EMA has just completed research titled, Unifying IT for Digital War Room Performance. The research was partly inspired by current debates about the role of the "War Room" and how it is or is not evolving. Some seem lost in fantasy — "the war room will absolutely disappear." Whereas for others, basic incident handling is just emerging and having a more defined and effective war room team remains a hope for the distant future.
The Industry Debate
As with so much in our industry, a lot of this debate depends on meaning and definition — or in this case how you do or don't define "war room." War rooms are often defined as disastrous assemblages of finger-pointing adults caught up with siloed versions of "the truth" — all at least as interested in proving that their teams are not guilty, as they are in actually solving the problem at hand.
Our goal was to find out how teams are being formed and optimized to handle major incidents and problems that require cross-domain insights
However, for our research we took a much more open-ended approach. Our goal was to find out how teams are being formed and optimized to handle major incidents and problems that require cross-domain insights. This included, by the way, proactive cross-domain teams for managing issues before they become the IT equivalent of life-threatening. Our war rooms could be either physical or virtual. Highly automated or not. Made up of consistent, well-defined teams, or not. But what made them war rooms was the need for collaborative decision making across silos, and the need for urgency in taking effective action.

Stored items
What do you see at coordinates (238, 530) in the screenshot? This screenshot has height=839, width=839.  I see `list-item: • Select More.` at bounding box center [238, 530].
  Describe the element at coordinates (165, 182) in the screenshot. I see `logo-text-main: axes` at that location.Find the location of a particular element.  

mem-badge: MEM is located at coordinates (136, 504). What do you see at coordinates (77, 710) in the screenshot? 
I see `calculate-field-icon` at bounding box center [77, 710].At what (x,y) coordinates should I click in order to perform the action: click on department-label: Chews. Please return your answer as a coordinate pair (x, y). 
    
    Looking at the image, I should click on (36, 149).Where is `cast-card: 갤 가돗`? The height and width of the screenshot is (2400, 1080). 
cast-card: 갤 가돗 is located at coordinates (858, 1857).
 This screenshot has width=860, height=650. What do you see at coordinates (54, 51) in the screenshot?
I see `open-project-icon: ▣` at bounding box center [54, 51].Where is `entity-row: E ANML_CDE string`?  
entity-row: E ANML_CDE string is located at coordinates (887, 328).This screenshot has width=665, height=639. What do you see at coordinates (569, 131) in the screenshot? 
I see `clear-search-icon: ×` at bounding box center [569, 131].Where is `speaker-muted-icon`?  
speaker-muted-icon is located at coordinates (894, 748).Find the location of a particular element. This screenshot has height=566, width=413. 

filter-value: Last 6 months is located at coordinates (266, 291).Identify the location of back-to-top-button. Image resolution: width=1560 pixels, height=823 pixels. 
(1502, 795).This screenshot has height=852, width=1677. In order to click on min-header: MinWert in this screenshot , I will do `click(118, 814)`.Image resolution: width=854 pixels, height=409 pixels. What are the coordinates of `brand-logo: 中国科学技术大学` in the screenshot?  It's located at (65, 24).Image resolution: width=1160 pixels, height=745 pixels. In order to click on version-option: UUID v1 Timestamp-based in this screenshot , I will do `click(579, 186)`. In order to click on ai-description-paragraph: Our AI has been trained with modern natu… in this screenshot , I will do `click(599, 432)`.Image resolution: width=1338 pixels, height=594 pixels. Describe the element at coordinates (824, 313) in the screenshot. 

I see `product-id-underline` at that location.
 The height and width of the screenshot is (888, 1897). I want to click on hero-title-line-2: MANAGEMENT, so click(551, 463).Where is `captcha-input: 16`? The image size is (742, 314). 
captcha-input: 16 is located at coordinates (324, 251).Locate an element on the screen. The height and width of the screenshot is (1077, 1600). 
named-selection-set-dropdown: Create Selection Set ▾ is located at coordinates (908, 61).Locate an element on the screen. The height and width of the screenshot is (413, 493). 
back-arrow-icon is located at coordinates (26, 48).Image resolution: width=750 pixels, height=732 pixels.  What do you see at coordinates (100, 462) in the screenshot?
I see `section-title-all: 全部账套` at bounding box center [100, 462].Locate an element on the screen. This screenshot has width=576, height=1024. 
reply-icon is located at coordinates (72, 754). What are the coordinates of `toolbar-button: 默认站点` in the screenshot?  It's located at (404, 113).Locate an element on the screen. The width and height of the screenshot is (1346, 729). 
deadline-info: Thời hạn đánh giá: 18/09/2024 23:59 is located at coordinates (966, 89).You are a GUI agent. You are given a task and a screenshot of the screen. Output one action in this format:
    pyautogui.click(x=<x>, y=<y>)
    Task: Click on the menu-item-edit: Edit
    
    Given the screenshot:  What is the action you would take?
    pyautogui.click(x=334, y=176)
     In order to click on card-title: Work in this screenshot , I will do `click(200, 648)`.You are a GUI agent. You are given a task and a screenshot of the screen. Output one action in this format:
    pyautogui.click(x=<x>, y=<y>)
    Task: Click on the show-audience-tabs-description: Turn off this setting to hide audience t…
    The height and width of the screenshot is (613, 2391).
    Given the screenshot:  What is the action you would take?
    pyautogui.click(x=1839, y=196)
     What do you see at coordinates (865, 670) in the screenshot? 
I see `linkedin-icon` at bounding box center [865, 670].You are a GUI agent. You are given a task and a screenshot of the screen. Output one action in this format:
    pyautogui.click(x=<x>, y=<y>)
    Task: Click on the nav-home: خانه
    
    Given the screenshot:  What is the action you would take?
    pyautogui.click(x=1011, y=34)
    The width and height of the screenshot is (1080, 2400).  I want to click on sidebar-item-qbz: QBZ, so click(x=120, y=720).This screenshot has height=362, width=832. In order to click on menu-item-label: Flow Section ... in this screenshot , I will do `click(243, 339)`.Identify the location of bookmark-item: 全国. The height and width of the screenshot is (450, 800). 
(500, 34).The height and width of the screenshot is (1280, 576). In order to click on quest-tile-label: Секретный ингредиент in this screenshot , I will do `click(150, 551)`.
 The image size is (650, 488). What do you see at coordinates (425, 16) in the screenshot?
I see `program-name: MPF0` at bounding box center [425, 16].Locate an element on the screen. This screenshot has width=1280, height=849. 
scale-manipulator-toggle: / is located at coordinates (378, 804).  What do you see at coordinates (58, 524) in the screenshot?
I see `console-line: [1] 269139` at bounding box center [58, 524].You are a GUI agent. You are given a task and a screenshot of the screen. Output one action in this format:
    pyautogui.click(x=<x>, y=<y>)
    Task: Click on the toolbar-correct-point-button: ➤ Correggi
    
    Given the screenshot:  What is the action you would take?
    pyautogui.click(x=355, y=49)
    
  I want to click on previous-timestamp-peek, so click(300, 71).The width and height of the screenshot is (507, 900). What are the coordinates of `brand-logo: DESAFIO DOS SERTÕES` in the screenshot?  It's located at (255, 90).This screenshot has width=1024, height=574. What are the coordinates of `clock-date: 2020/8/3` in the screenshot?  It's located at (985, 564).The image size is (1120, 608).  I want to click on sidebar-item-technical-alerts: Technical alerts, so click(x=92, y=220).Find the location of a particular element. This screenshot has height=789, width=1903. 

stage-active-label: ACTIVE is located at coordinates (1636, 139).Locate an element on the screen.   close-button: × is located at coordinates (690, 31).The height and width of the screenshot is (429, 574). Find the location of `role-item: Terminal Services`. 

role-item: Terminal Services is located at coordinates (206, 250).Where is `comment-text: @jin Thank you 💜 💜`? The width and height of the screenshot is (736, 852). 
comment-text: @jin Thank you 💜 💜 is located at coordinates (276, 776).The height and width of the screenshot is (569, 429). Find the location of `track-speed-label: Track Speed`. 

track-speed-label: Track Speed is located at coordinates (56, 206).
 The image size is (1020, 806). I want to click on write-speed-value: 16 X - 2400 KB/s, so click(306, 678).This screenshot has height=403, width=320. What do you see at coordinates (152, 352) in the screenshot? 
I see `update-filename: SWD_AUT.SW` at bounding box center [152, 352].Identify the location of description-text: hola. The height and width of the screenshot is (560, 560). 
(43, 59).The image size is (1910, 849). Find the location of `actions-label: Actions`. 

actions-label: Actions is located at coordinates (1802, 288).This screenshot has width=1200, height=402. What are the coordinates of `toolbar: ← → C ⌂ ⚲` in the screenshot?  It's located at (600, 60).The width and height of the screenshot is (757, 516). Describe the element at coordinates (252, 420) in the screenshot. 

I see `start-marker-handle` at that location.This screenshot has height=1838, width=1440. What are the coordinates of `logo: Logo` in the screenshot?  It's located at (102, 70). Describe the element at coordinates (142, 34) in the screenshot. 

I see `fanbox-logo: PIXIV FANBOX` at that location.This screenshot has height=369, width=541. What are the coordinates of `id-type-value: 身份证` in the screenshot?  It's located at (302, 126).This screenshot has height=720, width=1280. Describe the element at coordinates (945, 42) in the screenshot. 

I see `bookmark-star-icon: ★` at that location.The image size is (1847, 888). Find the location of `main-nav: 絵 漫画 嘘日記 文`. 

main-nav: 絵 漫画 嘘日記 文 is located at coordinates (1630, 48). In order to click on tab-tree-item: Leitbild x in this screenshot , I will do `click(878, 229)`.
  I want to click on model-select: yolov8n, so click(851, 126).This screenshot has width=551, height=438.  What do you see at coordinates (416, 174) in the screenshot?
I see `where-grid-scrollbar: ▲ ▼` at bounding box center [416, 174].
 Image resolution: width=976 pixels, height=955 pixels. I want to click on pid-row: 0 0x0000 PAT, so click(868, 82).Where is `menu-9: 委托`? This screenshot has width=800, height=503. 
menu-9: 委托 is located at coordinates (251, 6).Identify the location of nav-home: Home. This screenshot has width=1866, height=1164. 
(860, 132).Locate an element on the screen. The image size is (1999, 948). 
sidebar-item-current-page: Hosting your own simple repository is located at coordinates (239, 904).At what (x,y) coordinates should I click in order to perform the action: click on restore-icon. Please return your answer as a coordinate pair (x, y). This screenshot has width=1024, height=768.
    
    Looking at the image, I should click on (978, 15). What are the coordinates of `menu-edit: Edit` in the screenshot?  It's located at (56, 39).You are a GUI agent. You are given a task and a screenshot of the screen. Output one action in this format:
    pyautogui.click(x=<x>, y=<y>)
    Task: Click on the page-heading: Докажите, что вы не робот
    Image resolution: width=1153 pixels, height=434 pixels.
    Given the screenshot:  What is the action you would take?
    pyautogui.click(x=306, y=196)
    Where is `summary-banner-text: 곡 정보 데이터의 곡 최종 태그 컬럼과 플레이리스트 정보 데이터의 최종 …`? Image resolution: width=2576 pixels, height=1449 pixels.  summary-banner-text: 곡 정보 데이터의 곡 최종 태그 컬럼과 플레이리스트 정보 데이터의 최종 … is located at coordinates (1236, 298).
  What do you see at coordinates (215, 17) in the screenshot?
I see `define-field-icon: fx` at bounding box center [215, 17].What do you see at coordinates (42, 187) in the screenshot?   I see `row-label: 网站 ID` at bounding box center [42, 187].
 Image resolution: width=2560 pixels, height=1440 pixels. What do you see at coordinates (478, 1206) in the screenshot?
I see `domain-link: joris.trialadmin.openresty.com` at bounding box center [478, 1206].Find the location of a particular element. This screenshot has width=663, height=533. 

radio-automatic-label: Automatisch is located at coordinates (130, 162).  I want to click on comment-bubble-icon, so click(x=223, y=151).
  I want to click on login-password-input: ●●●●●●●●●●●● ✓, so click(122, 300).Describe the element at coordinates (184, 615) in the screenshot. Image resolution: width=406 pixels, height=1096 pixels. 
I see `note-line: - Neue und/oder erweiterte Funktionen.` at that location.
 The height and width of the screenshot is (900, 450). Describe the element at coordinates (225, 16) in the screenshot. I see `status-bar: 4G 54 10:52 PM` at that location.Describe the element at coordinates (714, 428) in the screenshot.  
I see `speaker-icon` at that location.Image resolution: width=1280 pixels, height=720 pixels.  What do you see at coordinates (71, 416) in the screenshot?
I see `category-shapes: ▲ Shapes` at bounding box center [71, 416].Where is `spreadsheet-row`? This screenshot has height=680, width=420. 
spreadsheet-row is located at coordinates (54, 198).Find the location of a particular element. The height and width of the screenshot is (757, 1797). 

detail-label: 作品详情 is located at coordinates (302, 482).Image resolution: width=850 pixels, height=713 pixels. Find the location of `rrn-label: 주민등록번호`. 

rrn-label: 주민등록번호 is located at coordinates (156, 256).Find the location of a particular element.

● What you have to do
Print the part of the war room research passage that begins at the words "EMA has just" and stops after the words "problem at hand.". The items have no connection to the war room research passage.

● Response
EMA has just completed research titled, Unifying IT for Digital War Room Performance. The research was partly inspired by current debates about the role of the "War Room" and how it is or is not evolving. Some seem lost in fantasy — "the war room will absolutely disappear." Whereas for others, basic incident handling is just emerging and having a more defined and effective war room team remains a hope for the distant future.
The Industry Debate
As with so much in our industry, a lot of this debate depends on meaning and definition — or in this case how you do or don't define "war room." War rooms are often defined as disastrous assemblages of finger-pointing adults caught up with siloed versions of "the truth" — all at least as interested in proving that their teams are not guilty, as they are in actually solving the problem at hand.